Alex Bois-Bonifacio with baby Aila at B.C. Women's Hospital

Alex Bois-Bonifacio with baby Aila at B.C. Women's Hospital

Mixed emotions of family business

With her newborn daughter in intensive care, White Rock bakery owner says her spirits have been lifted by community support.

Alex Bois-Bonifacio never imagined that she’d feel punished for wanting both a business and a family.

But at 30 years old, as doctors tend to her newborn daughter – born with a life-threatening birth defect – that’s exactly the case for the owner of White Rock’s Spiritual Ingredients bakery.

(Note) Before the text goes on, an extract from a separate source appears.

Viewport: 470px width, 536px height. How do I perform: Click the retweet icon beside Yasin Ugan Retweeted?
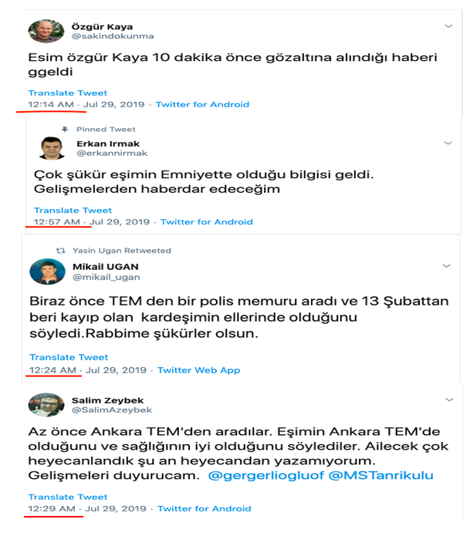coord(60,251)
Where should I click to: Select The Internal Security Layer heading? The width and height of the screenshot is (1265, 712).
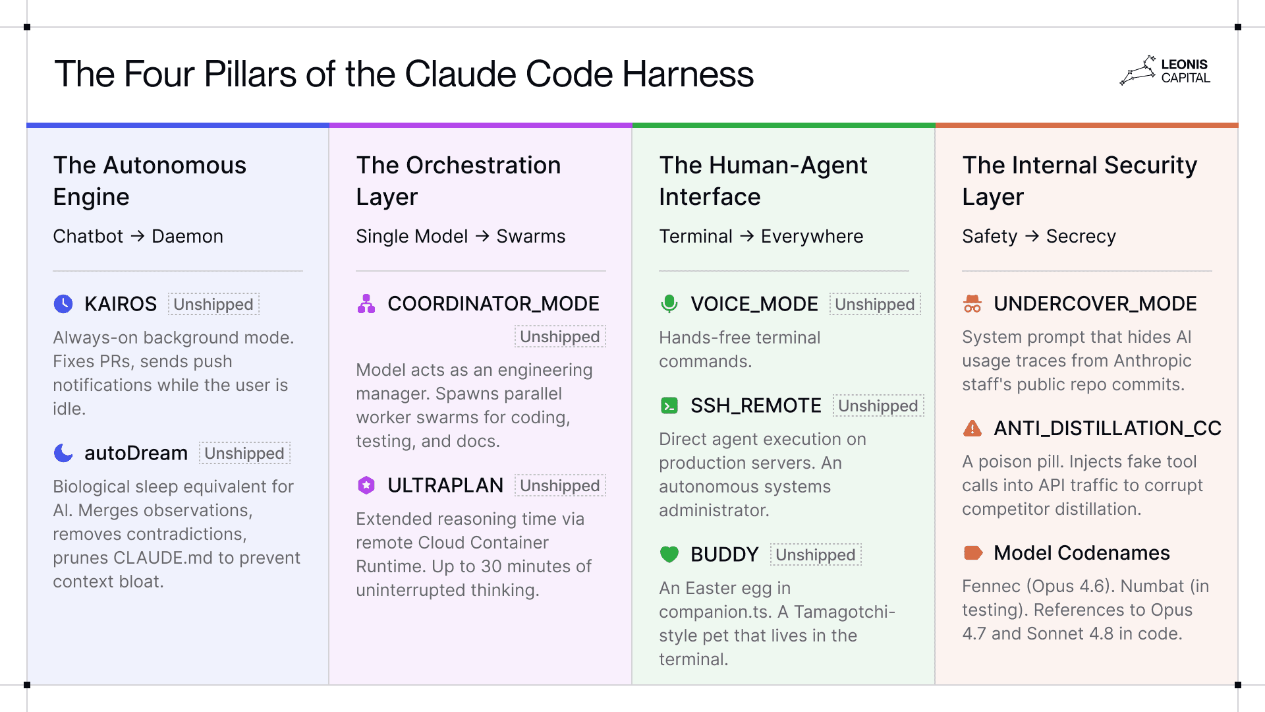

“It turned out to be sort of a little bit of a punishment to do the best business decision of not drawing a salary,” Bois-Bonifacio said Tuesday from BC Women’s Hospital, where Aila was born Jan. 14.

“If you aren’t drawing a salary, you aren’t eligible for any maternity benefits. In the government’s eyes, on paperwork, I’m not working.”

With her first child, Bois-Bonifacio simply took about four weeks off, then brought her son to work with her. She had expected to do the same with Aila.

That all changed last month, when she and her husband Alvin learned of Aila’s critical condition – a congenital diaphragmatic hernia – 35 weeks into the pregnancy. Affecting one in 2,200 births, it occurs when the fetus’s diaphragm either fails to form or to completely close, leaving a hole that allows abdominal organs to travel into the chest cavity and inhibit the growth of the heart and lungs.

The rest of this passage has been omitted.